Do your best to maintain good relationships with your child’s doctors, nurses, office and hospital staff, therapists, and caregivers while letting them know you will advocate strongly for the best treatment for your child.
Give the Siblings All They Need Too
Your child’s siblings can be best friends and allies or resentful rivals for your affections and attention, so it is very important to take every opportunity early on to give them as much of your love and time as possible so they don’t feel left out.
Siblings may feel resentment if the disabled child is not disciplined or assigned chores or is otherwise given a pass on things for which the siblings are held accountable. So whenever possible, it is best to allow the disabled child no special treatment.
It’s important to educate your other children about the causes, nature, and impact of their sibling’s disabilities. They need to fully understand that they are not at risk of “catching” the disability and that the disabled child may not be able to do all they can do but that he or she still needs and desires their love and support. Teenage siblings can have complex and contradictory feelings about a disabled brother or sister during those years when being accepted and fitting in socially becomes so important. Be aware of this and do your best to help keep their family bonds strong.

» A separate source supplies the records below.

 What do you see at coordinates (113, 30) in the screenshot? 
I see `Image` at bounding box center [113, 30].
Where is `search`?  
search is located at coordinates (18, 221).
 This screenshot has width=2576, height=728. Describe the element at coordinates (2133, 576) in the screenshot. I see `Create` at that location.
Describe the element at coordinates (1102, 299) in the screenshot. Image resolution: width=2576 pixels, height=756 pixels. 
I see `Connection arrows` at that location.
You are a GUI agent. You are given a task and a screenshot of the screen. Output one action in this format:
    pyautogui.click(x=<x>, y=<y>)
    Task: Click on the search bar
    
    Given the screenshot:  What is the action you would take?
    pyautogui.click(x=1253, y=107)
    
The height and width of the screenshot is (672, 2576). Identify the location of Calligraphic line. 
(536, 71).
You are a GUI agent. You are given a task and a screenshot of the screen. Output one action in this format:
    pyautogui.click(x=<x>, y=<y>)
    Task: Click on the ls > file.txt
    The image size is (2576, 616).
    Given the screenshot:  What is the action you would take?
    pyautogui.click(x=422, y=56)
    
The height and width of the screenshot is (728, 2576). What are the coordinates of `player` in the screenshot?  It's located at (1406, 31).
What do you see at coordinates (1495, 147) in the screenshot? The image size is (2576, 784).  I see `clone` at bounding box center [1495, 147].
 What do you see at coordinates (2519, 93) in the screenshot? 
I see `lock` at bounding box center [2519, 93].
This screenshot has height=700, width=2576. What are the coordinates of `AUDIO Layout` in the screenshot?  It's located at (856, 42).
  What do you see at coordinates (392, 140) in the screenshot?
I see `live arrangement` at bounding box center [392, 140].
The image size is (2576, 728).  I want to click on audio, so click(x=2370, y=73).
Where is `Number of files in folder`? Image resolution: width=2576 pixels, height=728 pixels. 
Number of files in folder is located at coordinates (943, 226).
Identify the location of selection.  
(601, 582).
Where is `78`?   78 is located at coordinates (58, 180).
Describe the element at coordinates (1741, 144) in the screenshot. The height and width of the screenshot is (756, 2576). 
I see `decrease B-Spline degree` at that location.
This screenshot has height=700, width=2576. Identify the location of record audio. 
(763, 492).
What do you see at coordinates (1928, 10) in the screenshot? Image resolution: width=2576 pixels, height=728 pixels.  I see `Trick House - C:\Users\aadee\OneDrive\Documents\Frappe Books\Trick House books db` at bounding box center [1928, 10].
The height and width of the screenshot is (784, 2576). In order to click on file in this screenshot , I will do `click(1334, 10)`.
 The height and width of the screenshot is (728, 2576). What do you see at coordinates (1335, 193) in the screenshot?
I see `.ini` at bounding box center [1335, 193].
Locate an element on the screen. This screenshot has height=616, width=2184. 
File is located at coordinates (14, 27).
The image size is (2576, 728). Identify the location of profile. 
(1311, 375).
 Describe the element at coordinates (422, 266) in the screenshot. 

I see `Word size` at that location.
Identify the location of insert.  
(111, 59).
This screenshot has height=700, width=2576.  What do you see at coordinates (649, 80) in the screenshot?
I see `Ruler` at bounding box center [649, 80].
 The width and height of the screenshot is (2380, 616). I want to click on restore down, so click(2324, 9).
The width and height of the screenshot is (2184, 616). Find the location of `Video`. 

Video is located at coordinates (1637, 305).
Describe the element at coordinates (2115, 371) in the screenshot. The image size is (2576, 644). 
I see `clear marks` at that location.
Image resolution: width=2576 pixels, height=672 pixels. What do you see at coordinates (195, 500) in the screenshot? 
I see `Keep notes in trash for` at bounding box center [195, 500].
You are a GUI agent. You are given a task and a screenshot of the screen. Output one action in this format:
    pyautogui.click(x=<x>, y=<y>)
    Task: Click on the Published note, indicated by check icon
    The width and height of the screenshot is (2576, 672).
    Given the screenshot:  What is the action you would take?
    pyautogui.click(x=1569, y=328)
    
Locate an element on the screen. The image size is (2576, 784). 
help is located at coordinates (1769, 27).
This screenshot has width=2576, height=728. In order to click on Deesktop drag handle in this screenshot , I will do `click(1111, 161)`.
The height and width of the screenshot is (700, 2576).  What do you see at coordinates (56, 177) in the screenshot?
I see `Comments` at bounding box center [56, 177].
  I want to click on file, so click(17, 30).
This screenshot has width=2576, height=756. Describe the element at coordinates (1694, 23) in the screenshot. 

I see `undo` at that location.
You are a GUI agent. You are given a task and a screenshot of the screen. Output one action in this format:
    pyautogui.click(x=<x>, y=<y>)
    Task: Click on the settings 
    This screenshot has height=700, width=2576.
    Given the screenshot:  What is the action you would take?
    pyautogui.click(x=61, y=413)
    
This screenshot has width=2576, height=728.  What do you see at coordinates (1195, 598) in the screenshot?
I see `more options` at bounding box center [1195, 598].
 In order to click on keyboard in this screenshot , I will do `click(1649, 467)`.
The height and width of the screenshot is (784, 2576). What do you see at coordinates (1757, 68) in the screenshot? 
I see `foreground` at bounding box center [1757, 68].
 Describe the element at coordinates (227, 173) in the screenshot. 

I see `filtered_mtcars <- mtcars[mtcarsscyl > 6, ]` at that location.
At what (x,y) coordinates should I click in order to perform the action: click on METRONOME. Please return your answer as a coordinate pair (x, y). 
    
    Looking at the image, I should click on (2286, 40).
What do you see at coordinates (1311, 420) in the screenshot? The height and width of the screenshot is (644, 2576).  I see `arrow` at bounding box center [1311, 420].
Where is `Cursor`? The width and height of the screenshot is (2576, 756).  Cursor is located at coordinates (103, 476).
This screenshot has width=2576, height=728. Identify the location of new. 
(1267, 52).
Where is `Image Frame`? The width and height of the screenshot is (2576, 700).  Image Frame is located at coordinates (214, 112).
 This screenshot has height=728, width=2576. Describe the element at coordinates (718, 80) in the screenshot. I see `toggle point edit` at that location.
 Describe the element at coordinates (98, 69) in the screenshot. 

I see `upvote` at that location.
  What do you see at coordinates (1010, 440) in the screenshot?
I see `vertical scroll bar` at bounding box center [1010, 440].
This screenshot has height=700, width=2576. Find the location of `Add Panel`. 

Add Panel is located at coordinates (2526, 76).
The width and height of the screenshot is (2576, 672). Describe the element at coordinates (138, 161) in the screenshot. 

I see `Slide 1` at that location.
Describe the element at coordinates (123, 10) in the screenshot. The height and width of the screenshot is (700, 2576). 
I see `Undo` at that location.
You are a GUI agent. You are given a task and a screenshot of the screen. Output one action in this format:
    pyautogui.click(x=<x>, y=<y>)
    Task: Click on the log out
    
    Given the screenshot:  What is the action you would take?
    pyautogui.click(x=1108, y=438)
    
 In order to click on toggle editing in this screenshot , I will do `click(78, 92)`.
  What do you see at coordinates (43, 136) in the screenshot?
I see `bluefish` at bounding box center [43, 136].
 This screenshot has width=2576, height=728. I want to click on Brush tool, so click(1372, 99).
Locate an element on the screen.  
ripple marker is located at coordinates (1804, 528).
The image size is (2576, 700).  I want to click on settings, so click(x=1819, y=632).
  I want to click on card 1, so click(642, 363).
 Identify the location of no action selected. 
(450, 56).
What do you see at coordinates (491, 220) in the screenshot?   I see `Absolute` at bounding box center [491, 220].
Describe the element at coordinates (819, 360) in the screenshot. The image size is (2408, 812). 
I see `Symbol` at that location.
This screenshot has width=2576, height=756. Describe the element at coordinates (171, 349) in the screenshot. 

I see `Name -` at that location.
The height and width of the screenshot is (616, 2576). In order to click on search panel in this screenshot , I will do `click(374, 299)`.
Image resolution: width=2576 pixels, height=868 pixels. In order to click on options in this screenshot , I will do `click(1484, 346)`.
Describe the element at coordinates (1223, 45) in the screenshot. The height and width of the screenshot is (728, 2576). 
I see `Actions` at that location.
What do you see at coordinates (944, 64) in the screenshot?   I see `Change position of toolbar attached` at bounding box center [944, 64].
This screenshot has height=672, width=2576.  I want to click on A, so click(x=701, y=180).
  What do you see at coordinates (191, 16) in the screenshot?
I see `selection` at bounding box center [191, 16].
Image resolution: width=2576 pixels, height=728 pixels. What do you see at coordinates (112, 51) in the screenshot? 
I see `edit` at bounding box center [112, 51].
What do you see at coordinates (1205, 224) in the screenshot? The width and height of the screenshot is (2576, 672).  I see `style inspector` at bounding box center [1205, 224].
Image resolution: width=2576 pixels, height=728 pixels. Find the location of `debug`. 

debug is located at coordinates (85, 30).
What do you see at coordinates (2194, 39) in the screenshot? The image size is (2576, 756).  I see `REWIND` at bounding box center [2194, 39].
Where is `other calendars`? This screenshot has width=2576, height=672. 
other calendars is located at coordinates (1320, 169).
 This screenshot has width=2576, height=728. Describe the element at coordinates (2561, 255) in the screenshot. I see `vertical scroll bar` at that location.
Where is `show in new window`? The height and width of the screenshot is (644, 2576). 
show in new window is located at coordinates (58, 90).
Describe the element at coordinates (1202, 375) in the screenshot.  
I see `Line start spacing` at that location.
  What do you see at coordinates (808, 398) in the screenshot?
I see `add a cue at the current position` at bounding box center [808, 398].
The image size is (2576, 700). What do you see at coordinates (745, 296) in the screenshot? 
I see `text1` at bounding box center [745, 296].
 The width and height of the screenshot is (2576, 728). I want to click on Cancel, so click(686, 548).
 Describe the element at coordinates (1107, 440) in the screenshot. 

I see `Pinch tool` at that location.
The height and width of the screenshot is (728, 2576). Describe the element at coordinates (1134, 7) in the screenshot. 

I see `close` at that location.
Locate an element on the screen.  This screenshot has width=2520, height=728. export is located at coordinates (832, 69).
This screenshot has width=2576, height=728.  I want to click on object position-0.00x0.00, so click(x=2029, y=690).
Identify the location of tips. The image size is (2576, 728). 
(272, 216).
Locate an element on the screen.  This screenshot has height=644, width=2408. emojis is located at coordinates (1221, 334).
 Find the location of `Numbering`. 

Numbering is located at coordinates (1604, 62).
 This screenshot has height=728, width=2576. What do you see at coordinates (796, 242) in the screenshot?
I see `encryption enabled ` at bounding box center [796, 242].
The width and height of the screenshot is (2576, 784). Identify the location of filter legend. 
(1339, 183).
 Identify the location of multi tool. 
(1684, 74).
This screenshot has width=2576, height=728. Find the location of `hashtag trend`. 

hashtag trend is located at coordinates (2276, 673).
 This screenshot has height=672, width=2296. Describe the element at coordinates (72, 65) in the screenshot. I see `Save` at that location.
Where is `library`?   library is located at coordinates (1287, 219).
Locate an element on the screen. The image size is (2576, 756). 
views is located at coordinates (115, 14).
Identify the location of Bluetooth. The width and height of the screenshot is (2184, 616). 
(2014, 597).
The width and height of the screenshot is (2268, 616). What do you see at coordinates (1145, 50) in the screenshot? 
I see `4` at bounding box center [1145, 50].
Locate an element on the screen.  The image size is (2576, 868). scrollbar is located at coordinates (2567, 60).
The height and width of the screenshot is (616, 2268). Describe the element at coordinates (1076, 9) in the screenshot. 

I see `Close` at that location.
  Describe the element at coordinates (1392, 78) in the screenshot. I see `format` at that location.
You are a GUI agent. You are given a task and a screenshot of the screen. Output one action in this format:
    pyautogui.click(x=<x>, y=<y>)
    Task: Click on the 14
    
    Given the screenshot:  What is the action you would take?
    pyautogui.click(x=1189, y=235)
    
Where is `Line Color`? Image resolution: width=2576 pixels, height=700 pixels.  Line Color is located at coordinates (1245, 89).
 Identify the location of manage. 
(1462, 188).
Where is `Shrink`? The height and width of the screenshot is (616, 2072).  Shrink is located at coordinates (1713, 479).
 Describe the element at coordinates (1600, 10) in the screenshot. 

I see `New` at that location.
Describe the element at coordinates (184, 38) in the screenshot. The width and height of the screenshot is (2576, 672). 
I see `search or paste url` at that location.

Try not to saddle siblings with responsibilities for the disabled child. It puts too much pressure on them and may stir up resentment. Talk to the siblings about what they can learn from having a special-needs brother or sister and what they can tell their friends about him or her.
Prepare Your Child for Adulthood
Perhaps the greatest gifts we can give our children toward their success in adulthood are a foundation of unconditional love, a sense that they have a purpose in this world, a value system to guide them, and a spiritual base as a perpetual source of hope.
Parents of special-needs children often take it day by day in their kids’ younger years because that’s the only way they can function. That may well be the appropriate strategy, but once their children reach the teen years, parents should begin to look at whether and to what extent their kids can become independent and self-supporting as adults—and help them prepare for that stage of life.
Adult children with autism, major mental and physical disabilities, and Down syndrome may be incapable of living independently, so parents must do whatever they can to ensure their children are protected and supported in their adult years by consulting with their physicians, therapists, teachers, and lawyers to determine their capabilities and vulnerabilities.
No parent wants to put limitations on a child, so if your child identifies a career path that seems overly ambitious or beyond reach, it might work best to guide him to develop a backup plan and help him pick up the necessary skills and knowledge. Prepare yourself for the day when your child declares independence and takes flight. The adult you raised just might amaze you.
Keep the Bonds of Marriage Strong
One of the most harmful things parents of a disabled child can do is to neglect their marriage. Your child needs a solid family foundation of support and love—and you need each other to be sources of strength. Frustrations and tensions can easily escalate in a household with a special-needs child, so open communication and expressed feelings are vitally important.
We found it helpful from time to time to go off together and remember why we married in the first place. There is no shame in making the most of available resources, including family, friends, ministers, therapists, psychologists, support groups, and government agencies. If you need help to keep your marriage strong, ask for it!
Laughing at yourselves and life’s craziness is a great way to lighten the load. We recommend fun family times, fun friends, and funny movies in large doses.